Modelling suppositional meaning in discourse

titleModelling suppositional meaning in discourse
start_date2022/10/12
schedule16h-17hh UTC+2
onlineyes
summaryEnglish and many other languages show a variety of “suppositional devices” that are used to create temporary discourse contexts where a certain proposition is taken for granted. Most work on this topic has dealt with a single item, “if”, and assumes that the phenomenon is basically one of sentence-level semantics. In recent work I’ve argued that such theories miss a number of important generalizations that are better captured by treating the discourse effect of suppositions as primary and their sentence-level effects as parasitic on the pragmatics of assertion and the dependency of certain operators on local context.
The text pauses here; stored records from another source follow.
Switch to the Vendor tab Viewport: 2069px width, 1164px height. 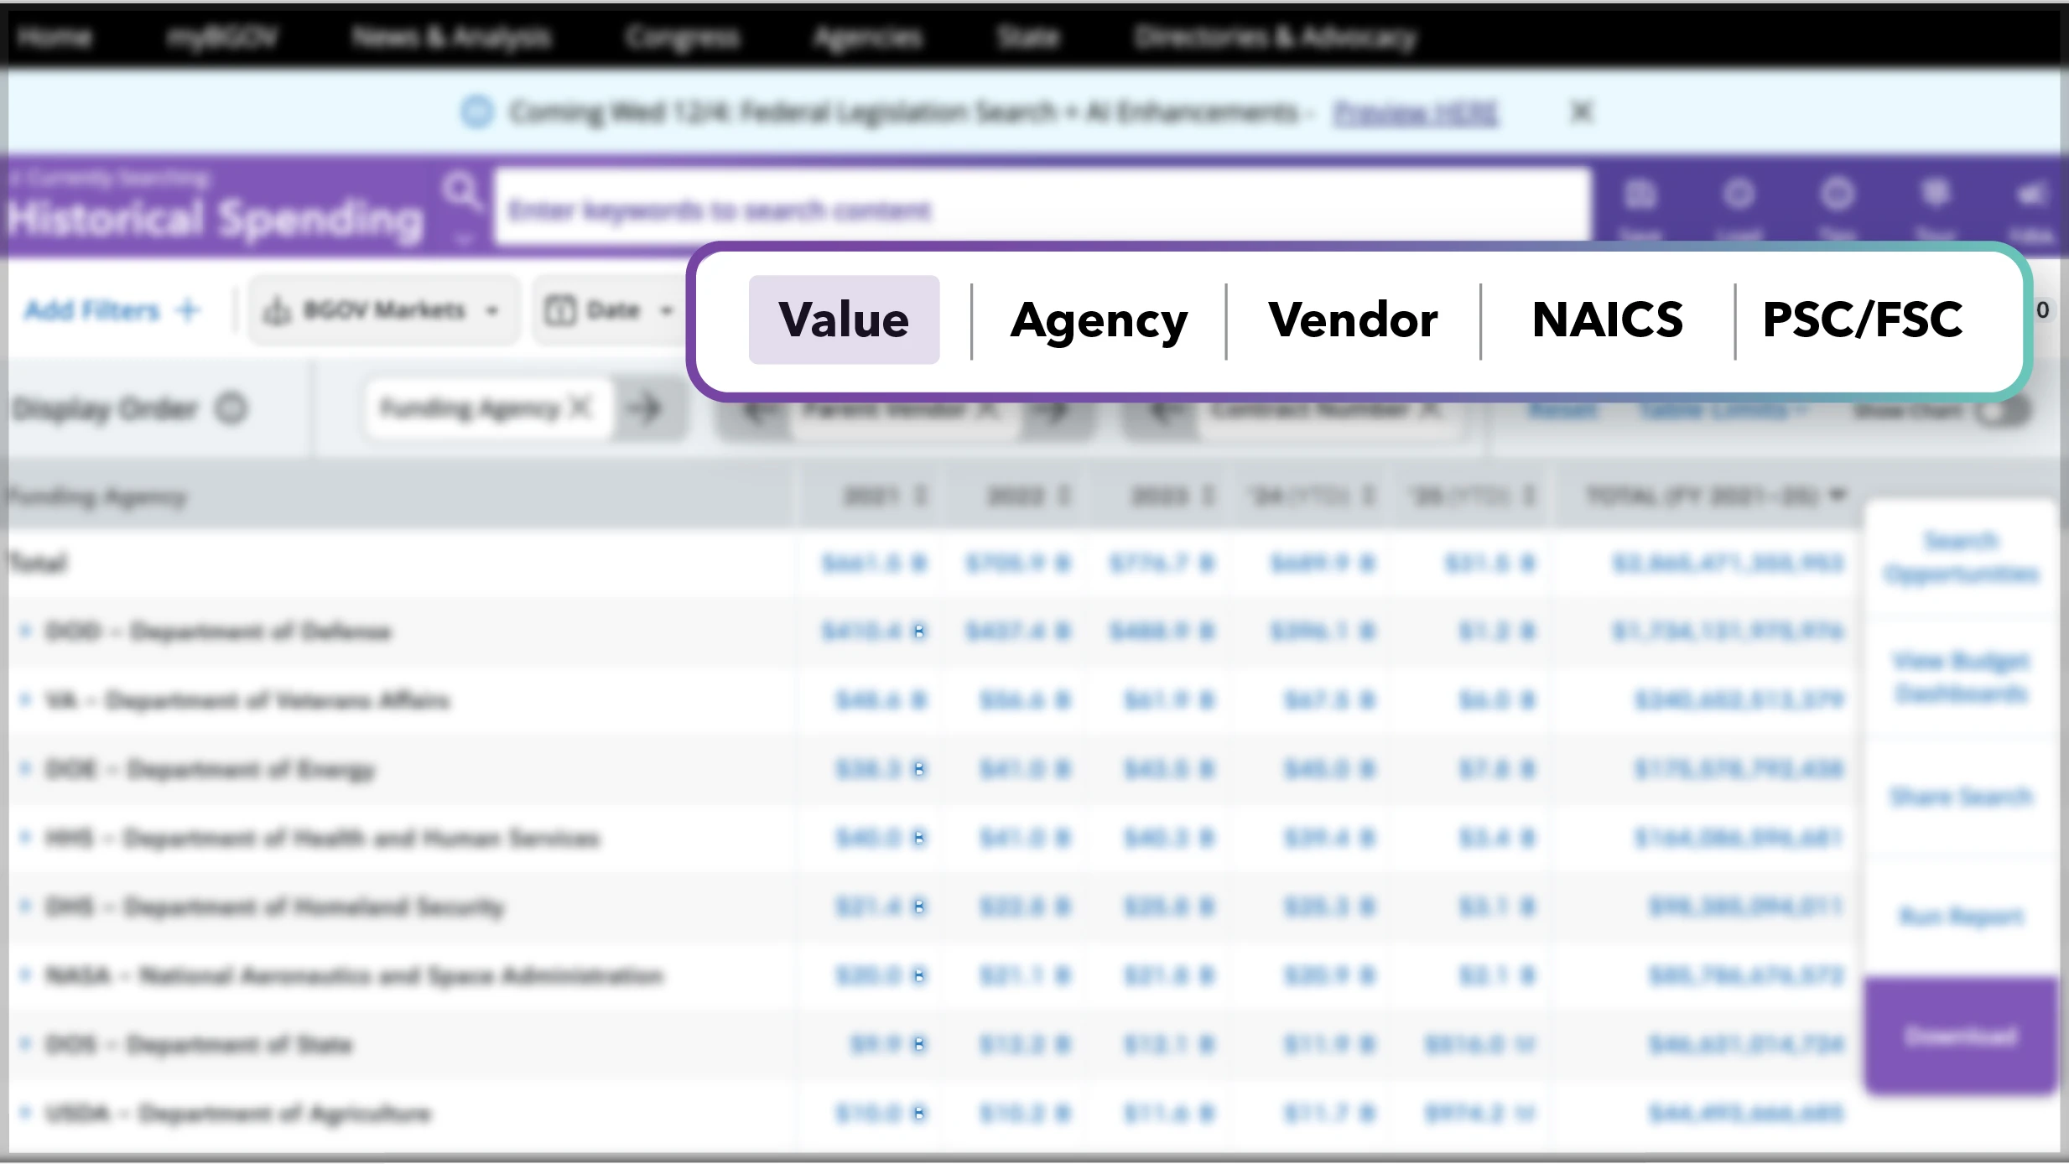(x=1353, y=320)
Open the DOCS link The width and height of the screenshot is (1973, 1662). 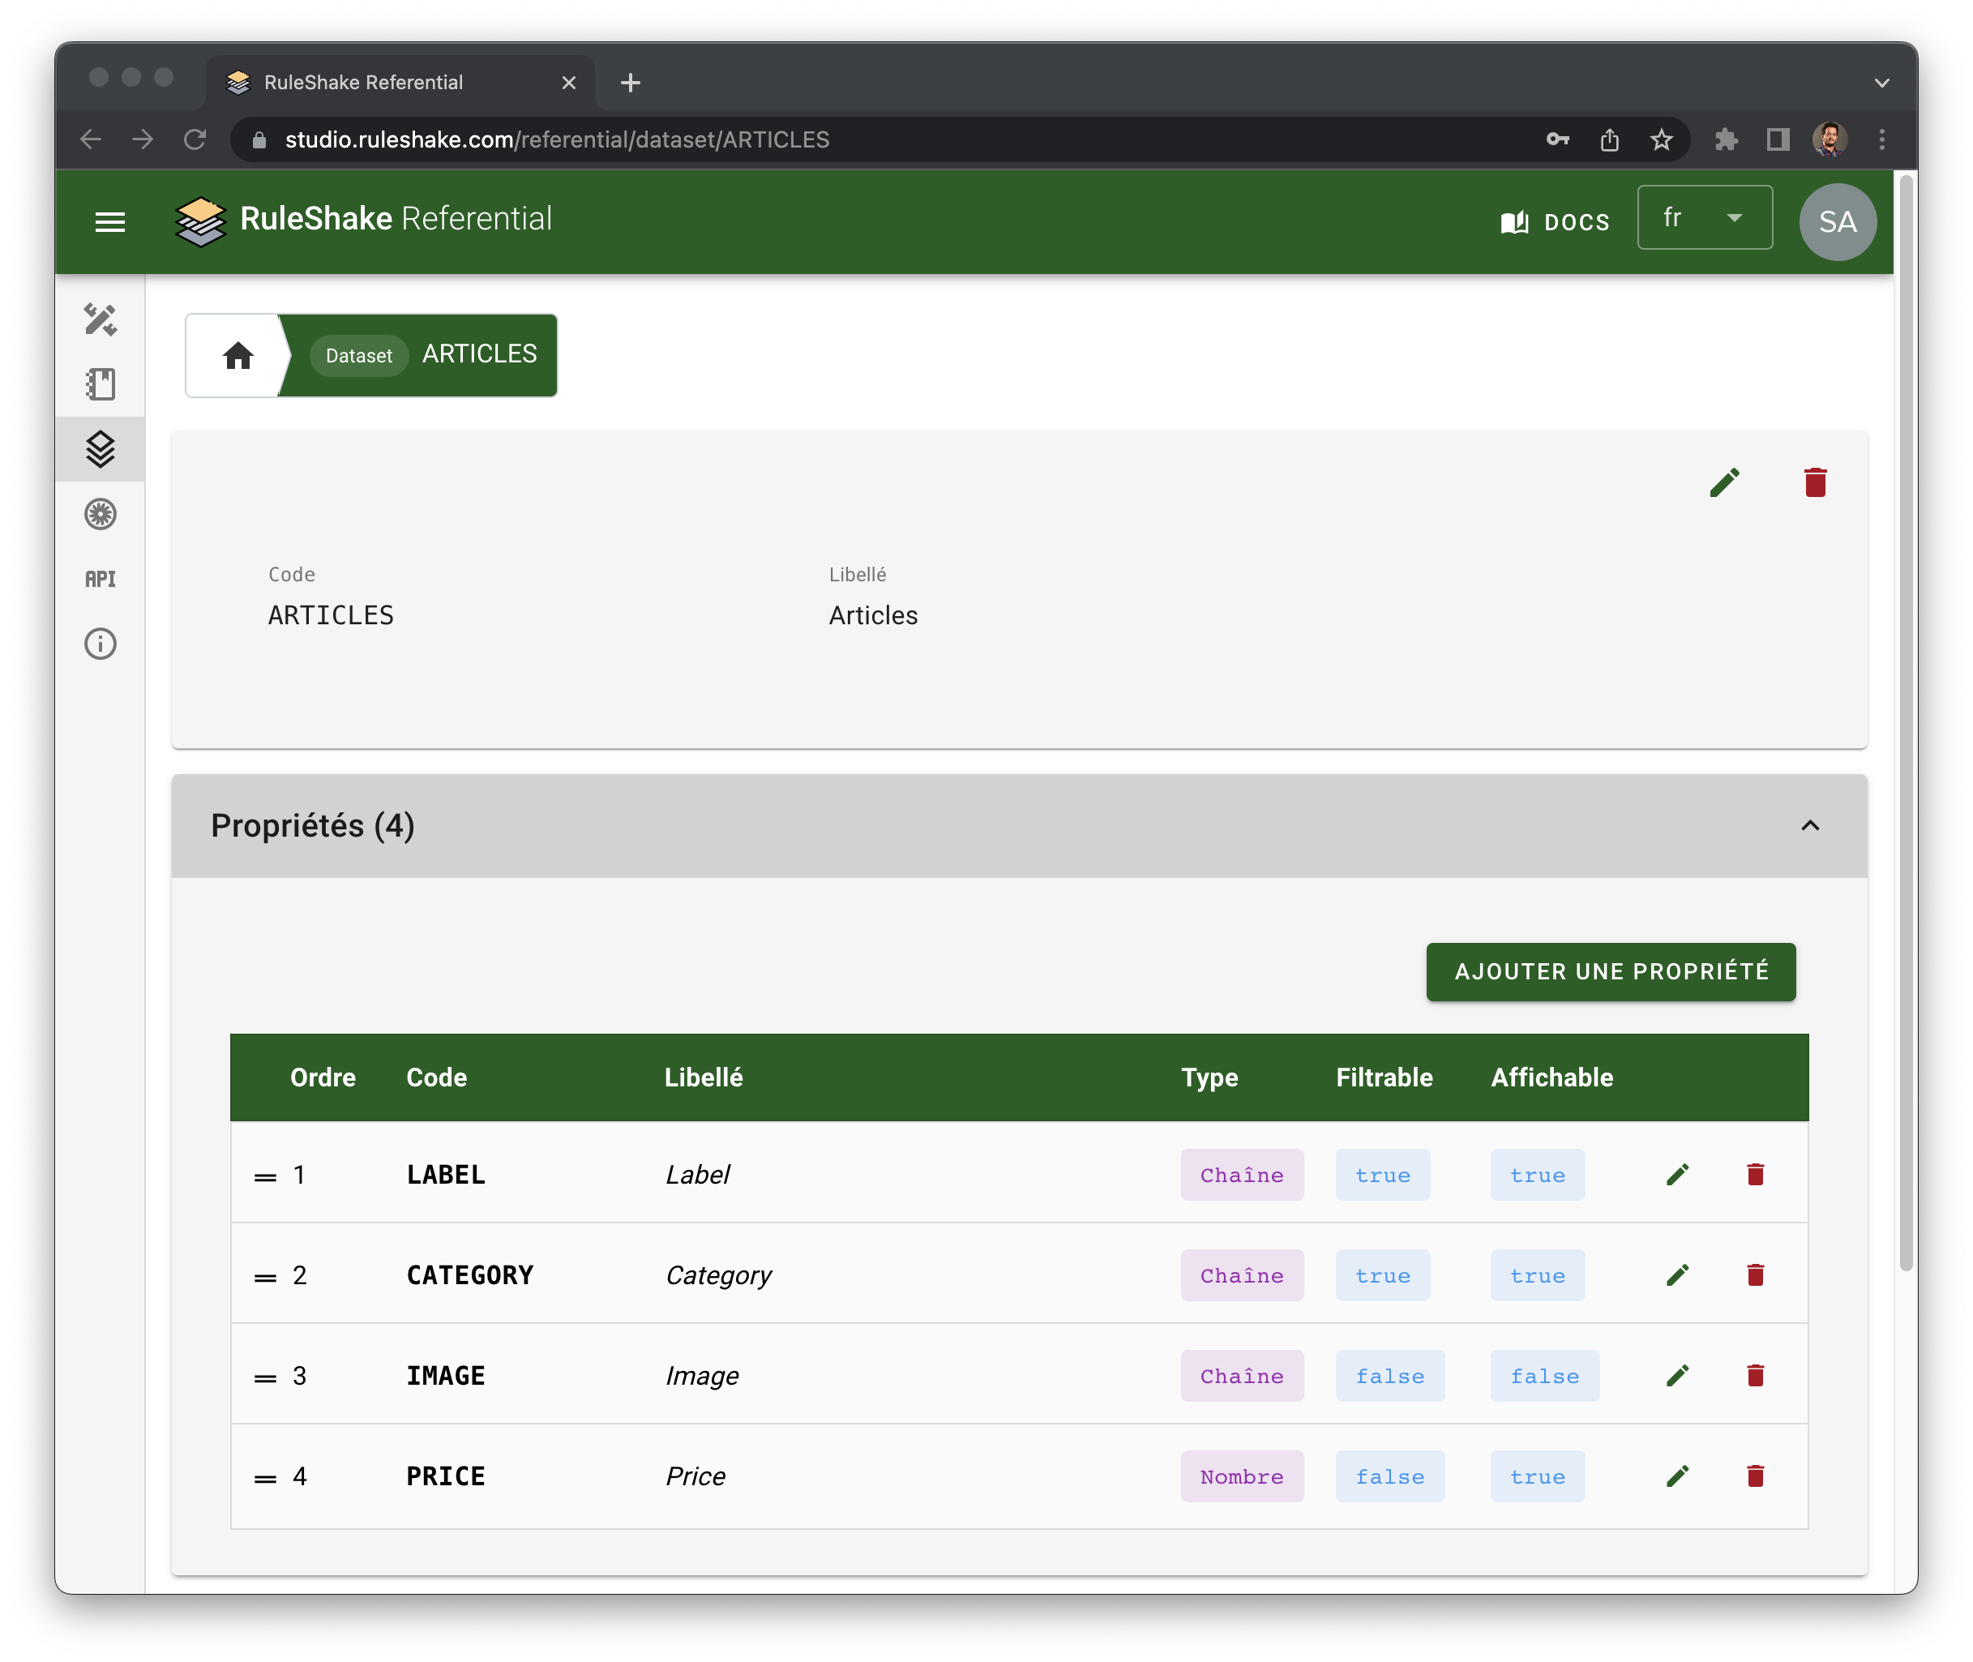[1555, 222]
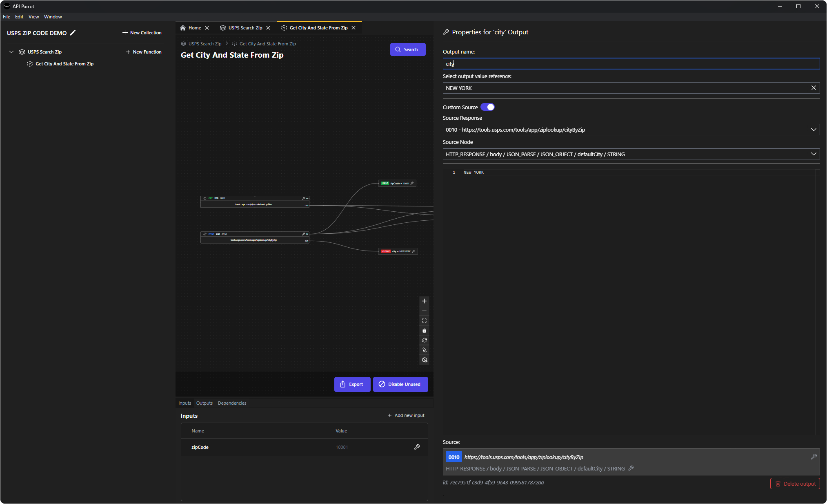Image resolution: width=827 pixels, height=504 pixels.
Task: Click the wrench icon next to zipCode in Inputs
Action: (417, 447)
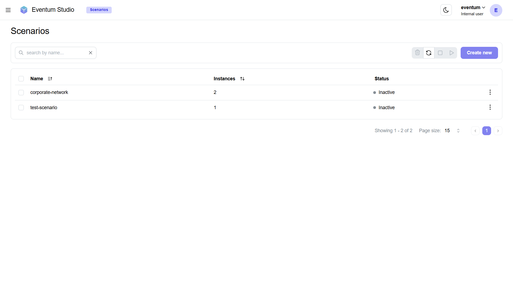Viewport: 513px width, 289px height.
Task: Open the test-scenario link
Action: tap(44, 107)
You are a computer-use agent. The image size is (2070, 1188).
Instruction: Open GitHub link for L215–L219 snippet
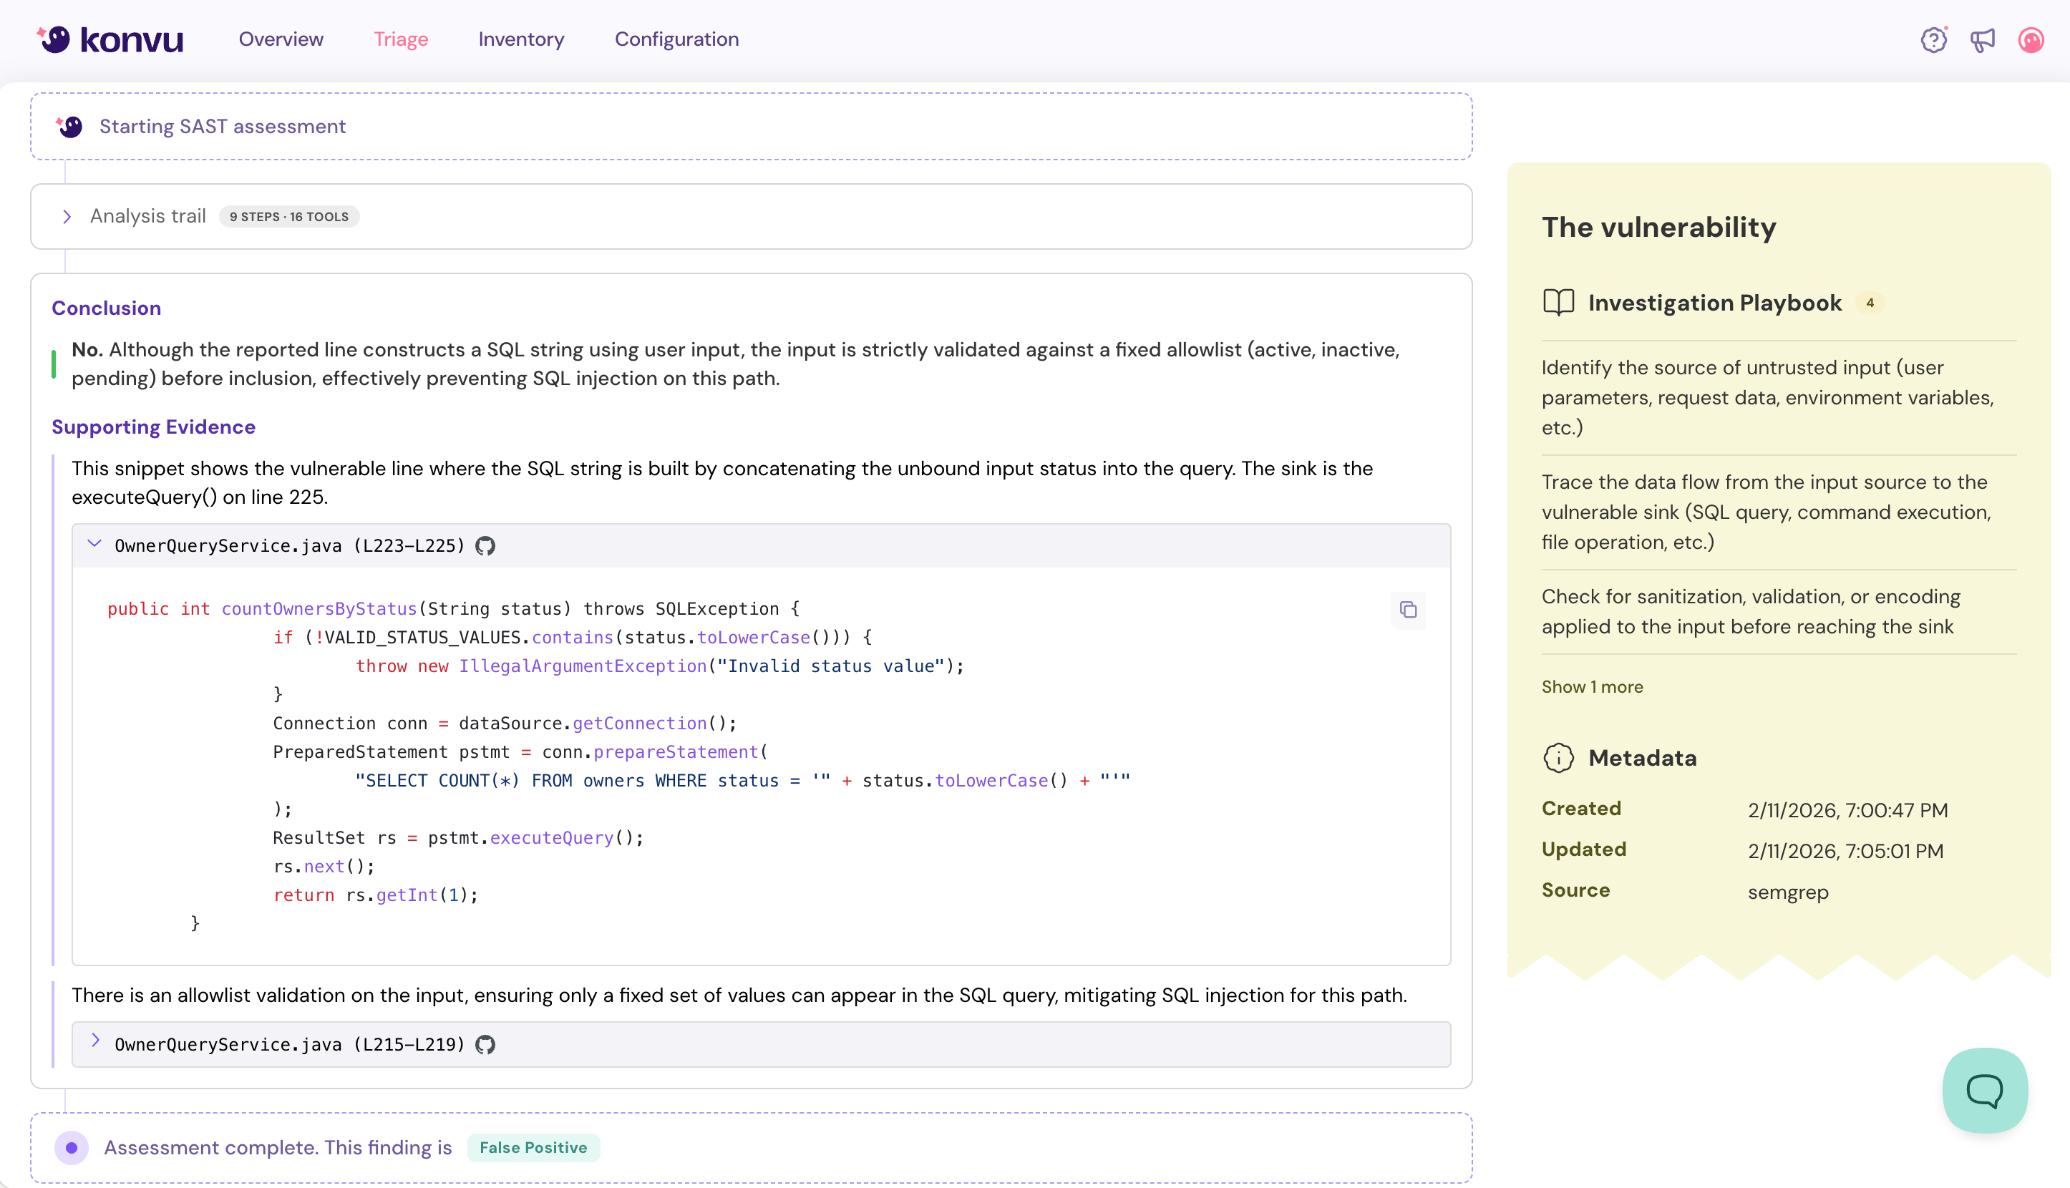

After reviewing these arguments, I’ll turn to a rather straightforward account that this approach suggests of so-called “modal subordination”, in which a temporary assumption survives over multiple utterances. A simple, context-free version of this theory is sufficient in many cases, but certain examples show crossing dependencies that require a non-context-free treatment. This is interesting, among other things, because Kogkalidis and Wijnholds (2022) have recently shown that BERT and other large language models have difficulty learning crossing grammatical dependencies in Dutch. Similar dependencies at the discourse level may be even more difficult to acquire, since the cues that humans use to resolve them are typically not explicitly represented in written text. I suggest that learning crossing discourse dependencies will be a major practical challenge for those who seek to engineer robust natural language understanding systems using written texts as the primary data source.